Desde hace años la comunidad vamos trabajando los “nuevos paradigmas”, pasando de una
concepción teísta de la divinidad y de una visión religiosa pre-moderna a un enfoque
post-religional de nuestra fe y experiencia cristiana. A ello nos ha ayudado un constante trabajo de formación y reflexión con ayuda de teólogos y teólogas como J.M. Castillo,, JJ. Tamayo, L. Boff, I. Sobrino, Casaldáliga, M. Pintos, Teresa Forcades, Lucía Ramón, Pepa Torres. Ivone Guevara, Montse Escribano, Emma Martínez Ocaña, R.
Lenaers, J. Spong, Pagola, Arregi… Con esas ayudas hemos ido aprendiendo una
relectura bíblica liberadora y una formación teológica asequible a nuestras capacidades personales y comunitarias.

-una comunidad utópica y realista. Creemos profundamente en el Reino de
Dios como Utopía de un proyecto de humanidad y de otro mundo posible hacia el que
caminamos, que trabajamos como responsabilidad nuestra y que a la vez esperamos
recibir como don gratuito de Dios. Ser personas y comunidad utópica nos hace no
conformarnos con este mundo, rebelarnos contra todo lo que deshumaniza, y hacer lo
que buenamente podamos por aportar nuestro grano de arena para un mundo mejor.
Vivir sencillamente para que otros puedan sencillamente vivir nos hace vivir como
personas agradecidas que disfrutan de la vida, pero siempre abiertas a que el Reino está sembrado y lo hemos de cultivar.
-Una comunidad marginal. Somos una pequeña comunidad en los márgenes
eclesiales, en la periferia, en las afueras. No estamos fuera, pero estamos en la frontera.

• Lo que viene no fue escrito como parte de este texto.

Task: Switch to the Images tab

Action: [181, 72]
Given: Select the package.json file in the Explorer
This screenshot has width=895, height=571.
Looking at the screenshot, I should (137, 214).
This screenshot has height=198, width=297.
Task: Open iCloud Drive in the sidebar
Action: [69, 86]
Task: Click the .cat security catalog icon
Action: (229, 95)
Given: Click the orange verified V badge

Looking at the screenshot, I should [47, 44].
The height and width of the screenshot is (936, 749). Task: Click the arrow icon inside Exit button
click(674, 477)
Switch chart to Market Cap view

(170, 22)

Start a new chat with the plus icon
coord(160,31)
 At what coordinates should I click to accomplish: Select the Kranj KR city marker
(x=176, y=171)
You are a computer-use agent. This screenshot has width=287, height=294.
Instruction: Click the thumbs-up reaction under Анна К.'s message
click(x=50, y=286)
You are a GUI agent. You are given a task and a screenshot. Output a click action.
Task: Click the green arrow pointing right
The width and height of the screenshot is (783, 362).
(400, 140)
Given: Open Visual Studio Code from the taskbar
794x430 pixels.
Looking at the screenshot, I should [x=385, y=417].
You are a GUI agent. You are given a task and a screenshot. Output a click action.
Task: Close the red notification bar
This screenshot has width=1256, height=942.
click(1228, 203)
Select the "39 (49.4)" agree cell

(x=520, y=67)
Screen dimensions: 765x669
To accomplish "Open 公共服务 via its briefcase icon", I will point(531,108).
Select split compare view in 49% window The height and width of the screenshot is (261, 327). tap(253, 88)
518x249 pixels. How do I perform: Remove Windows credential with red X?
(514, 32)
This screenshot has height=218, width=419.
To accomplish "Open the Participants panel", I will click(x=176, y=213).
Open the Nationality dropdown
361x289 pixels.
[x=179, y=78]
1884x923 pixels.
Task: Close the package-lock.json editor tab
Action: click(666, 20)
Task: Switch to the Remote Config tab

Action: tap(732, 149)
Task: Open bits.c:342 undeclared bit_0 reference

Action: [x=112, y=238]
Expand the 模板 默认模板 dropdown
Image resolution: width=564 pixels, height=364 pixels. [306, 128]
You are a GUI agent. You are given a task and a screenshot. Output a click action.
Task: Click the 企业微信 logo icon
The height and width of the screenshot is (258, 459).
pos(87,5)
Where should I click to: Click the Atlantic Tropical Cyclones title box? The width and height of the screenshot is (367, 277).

Y creemos que esa marginalidad es nuestro lugar propio, donde nos encontramos a
gusto siendo lo que somos. En la periferia somos plenamente iglesia así como los
ciudadanos de barrios periféricos son ciudadanos de pleno derecho igual que los del
centro. Pero la periferia posibilita la cercanía con los verdaderos marginados y
excluidos que son los preferidos del Evangelio y los más cercanos al Reino. Ellos nos
evangelizan. Y la marginalidad eclesial nos posibilita también una libertad y creatividad que no tendríamos más cerca del centro y del poder.

Nuestra comunidad se siente muy libre de hacer lo que mejor le parece sin depender del visto bueno del obispo.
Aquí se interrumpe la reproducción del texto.